Queste ultime settimane sono state toccate nel dibattito parlamentare e non solo da una questione che riguarda la proposta di legge contro l’omobitransfobia. Si ritiene indispensabile dire che quando si affronta un argomento del genere non si sta parlando di un argomento propriamente etico, ma anzitutto di rispetto di diritti fondamentali di una persona. La proposta Zan tocca un tema che solletica la sensibilità per quanto concerne al percorso dei diritti civili e per questioni molto quotidiane non lontane dalla realtà e non troppo distanti temporalmente dal mese Pride e da risposte omofobe.
Ancora oggi si sente dire o implicitamente o esplicitamente che l’omofobia è un fatto di opinione. Non è tollerabile credere a un’affermazione del genere, ancora oggi in un contesto globale in cui ci si è confrontati e si è dato ascolto alle istanze LGBT.
Quando noi parliamo di omofobia, ci riferiamo alle azioni discriminatorie sui luoghi di lavoro per le persone trans, omo o bisessuali. Ci riferiamo al bullismo scolastico nei riguardi di giovani ragazze e ragazzi. Non stiamo ancora considerando una questione etica ma piuttosto un aspetto culturale. Una severa legge contro l’omobitransfobia è un primo passo culturale perché gli atti discriminatori siano quantomeno osteggiati e messi in stato di condanna dalla società, la quale si fa sentire in modo più palese nel momento delle manifestazioni o dei momenti istituzionali.
L’omofobia ancora oggi è presente nella nostra società e addirittura tenta di permeare lo stato delle cose. Domenica 28 giugno un venticinquenne a Pescara è stato aggredito da un gruppo di sette persone in quanto camminava tenendo per la mano il suo compagno. Pochi giorni prima un ragazzo bolognese si è sentito rifiutare l’adozione di un cucciolo di cane in quanto il proprietario avrebbe “preferito darlo a una famiglia normale. A meno che non gli desse 3000 euro.”

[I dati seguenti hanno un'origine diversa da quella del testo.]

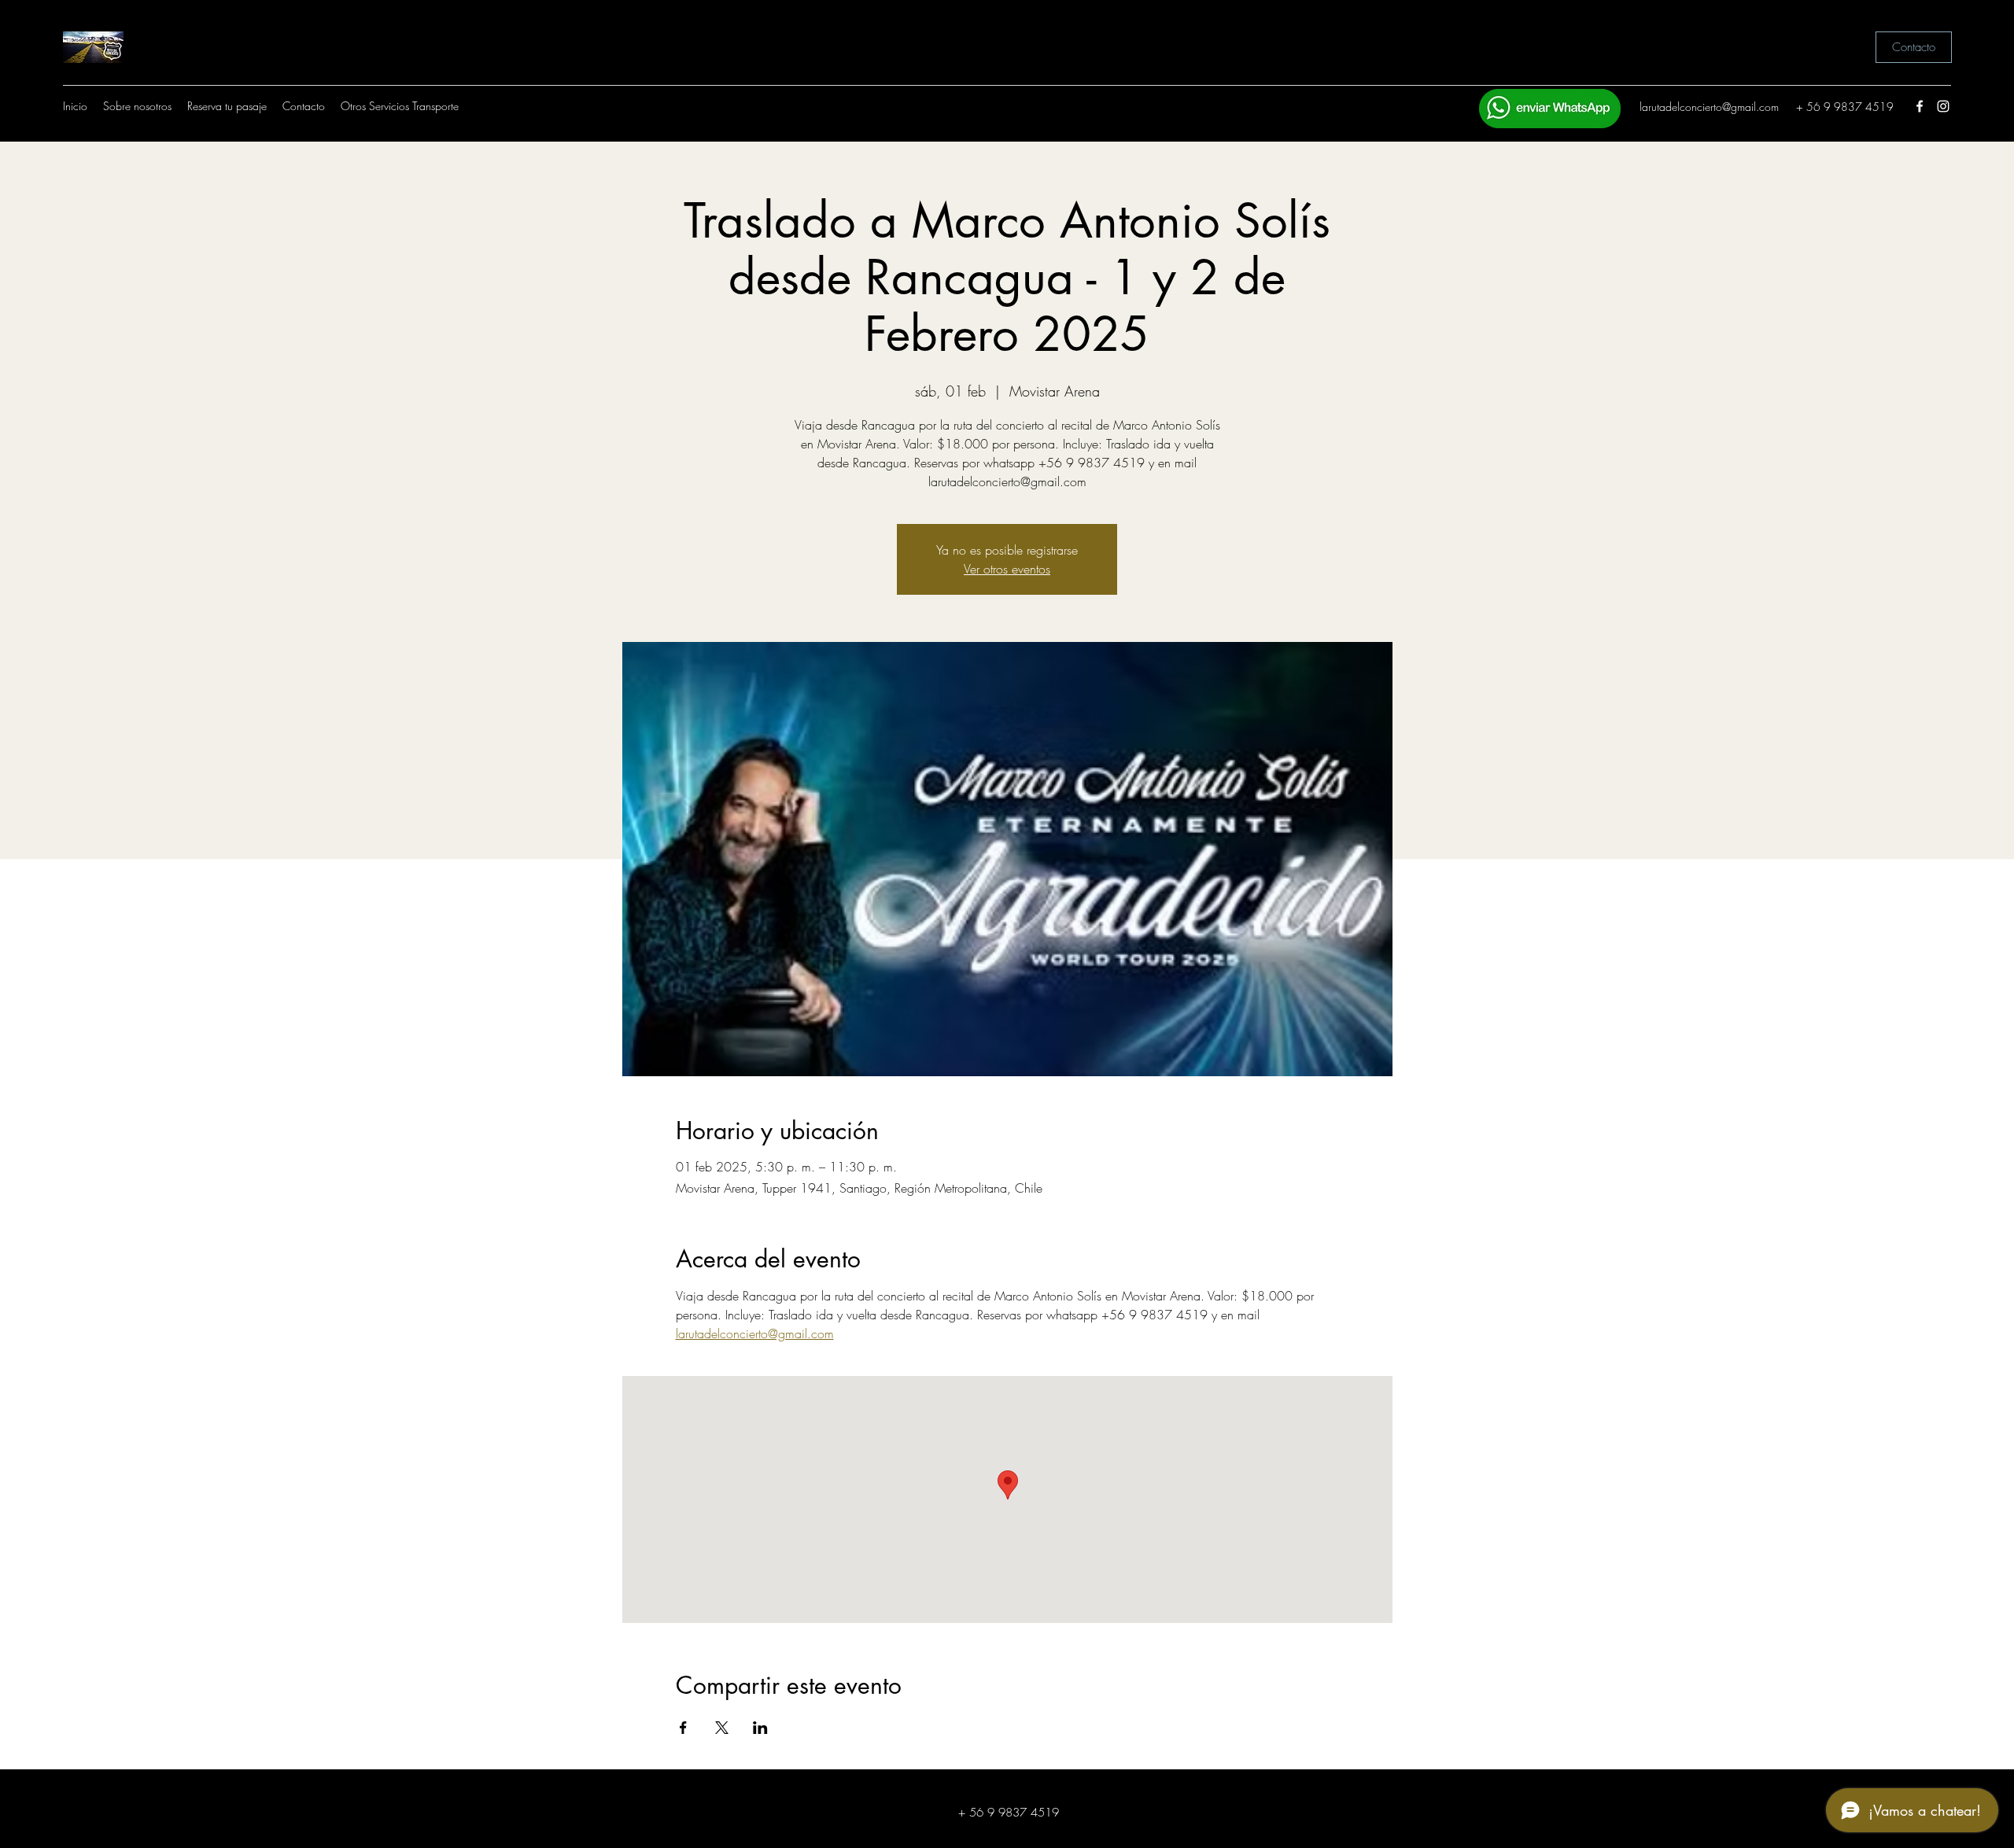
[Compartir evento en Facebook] (683, 1727)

Sono queste occasioni che mostrano la mancanza di un tassello fondamentale come la legge contro l’omofobia, utile a continuare il normale processo di accettazione di elementari diritti per le persone LGBT.
Non è un di più una legge che punisca azioni come quelle citate, che sanzioni chi commette o istiga discriminazioni di genere o di orientamento sessuale. È intollerabile – perché a giudicare dalle cronache non è così – ascoltare varie voci che dicono che la società ha già accettato magari solo perché c’è libertà di sfilare con il Pride oppure perché quattro anni fa si è legiferato sulle unioni civili. A parte che il cammino dei diritti parte proprio dall’ammonizione dei comportamenti più o meno barbarici contro le minoranze, quanto è in discussione riguardo alla modifica della legge Mancino del 1993 in tema di discriminazioni non è un atto contro le idee o le valutazioni sui temi etici, come il matrimonio egualitario oppure la adozione per le coppie dello stesso sesso, ma è materia di convivenza e di rispetto delle diversità.
Non è più il tempo di attendere provvedimenti che puniscano la violenza, ma è il momento in cui si aiuti e si diano gli strumenti giusti per comprendere un mondo molto più particolare di quello che a momenti alterni scende nelle piazze lungo il corso dell’anno. Da questo primo passo ne servono altri. Occorre sicuramente una programmazione nuova nel sistema formativo dei educativo che consideri a tutto tondo anche questi temi nell’affettività e nell’educazione dei fanciulli. Evidentemente è il tempo di aprire un confronto sulle prospettive di vita dei singoli e delle coppie che si apprestano al mondo del lavoro. É tempo di stroncare sia il pregiudizio soprattutto nei confronti di una parte della comunità LGBT più discriminata e più stereotipata di altre sia la strada obbligata della mercificazione del proprio corpo per andare avanti.
Sono tutti passi delicati a cui serve dedicare attenzione per non banalizzare ma per educare e riaggiornare il nostro sistema socioculturale. Sono tappe sicuramente indispensabili per abbattere la ghettizzazione che da parte del versante LGBT si sta provando a fare; basti pensare al fatto che il Pride negli annuali cortei è preceduto dal nome della città nella sua denominazione e non più dal sostantivo Gay.
La violenza verbale e fisica non può più essere tollerata e merita una condanna a onore di chi purtroppo l’ha subita e a vantaggio della sensibilità delle masse.